To be more concrete, imagine a shotgun, it shoots 15 pellets in a random distribution within a 30 degree cone, body-shot kills take 30 pellets and headshot kills take 18 pellets. Can this weapon be made to kill reliably with only 2 trigger pulls for both headshot and body-shot kills? The answer is yes; if the player moves in such a manner that the circle projected by the cone is smaller than the target player's model, the weapon is functionally no different than a rifle that does the same damage per shot in two bullets, but only in that spacial relationship. The same kind of logic applies to shot patterning and accuracy, just with different behaviors, which is the point of the exercise.
Except if the movement involves not moving or moving slower, skill is lost, and shot patterning works without random spread. The randomization of shots takes skill away from patterned and non-patterned aiming.

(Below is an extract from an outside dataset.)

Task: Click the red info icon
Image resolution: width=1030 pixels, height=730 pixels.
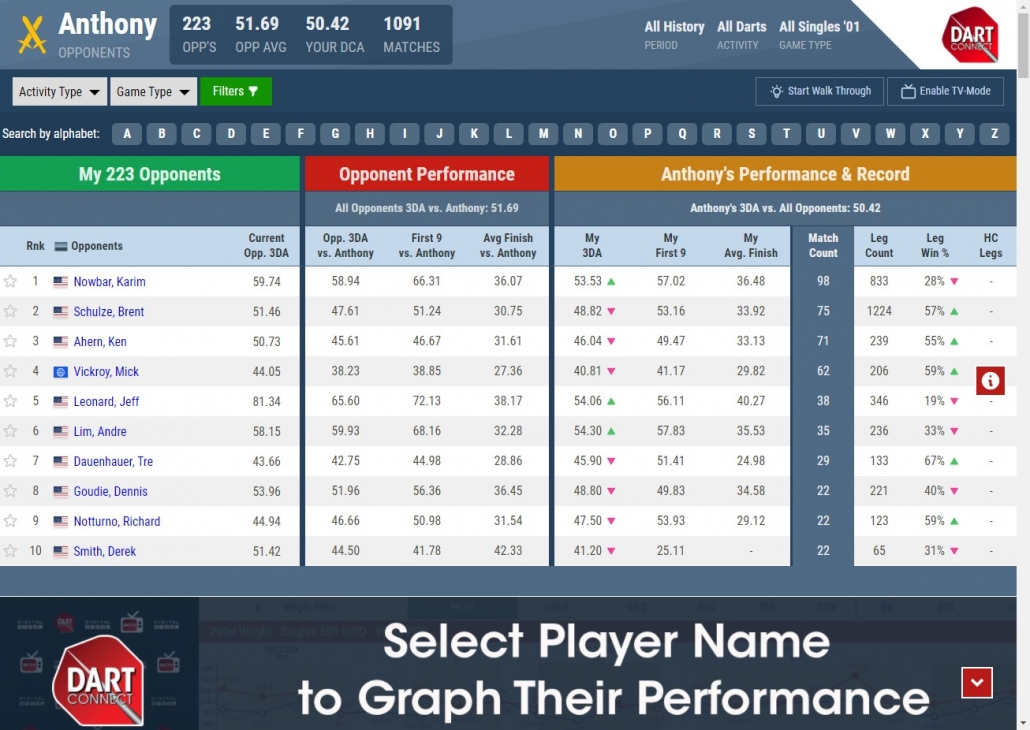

Your shotgun example doesn't require randomized spread either, and a scenario where the player's crosshair is on-target will do consistent damage dependent on range using non-randomized models. With a randomized model, they could do 100%, 0% or any value in between given enough distance and a "good enough" randomized value on their shots

No it's not. Shitty randomization of your cone of fire in a shooter is comparable to randomizing your jump height in a platformer.
Did you mean to say is not comparable? If I add a caveat like "If you dont move slowly" or "if you dont wait 3 seconds with the button held down" the randomization is still shitty, and there will be scenarios where someone is saved due to a randomized "good" jump, and times where people lose because of said jump
Additionally, if you ask someone if they find it unfair for a game to randomly kill them, they'll probably say yes. However, the question is how much it bothers them vs how many other factors/how much other content their is in the game. 1 frame jumps are not the basis for Mario, but shooting is the basis of a shooter

but in a good system, you do. that's the entire point. the Spread for a good Player, is functionally there only to limit the effective Range of their Weapon to not infinite. to force one to do more than play a game like a shooting gallery.
you'll say but they shoot back, so you move around those projectiles and still play it like a shooting gallery, just while avoiding some 'rocks' in your way.
Except randomization has no place in a "good system"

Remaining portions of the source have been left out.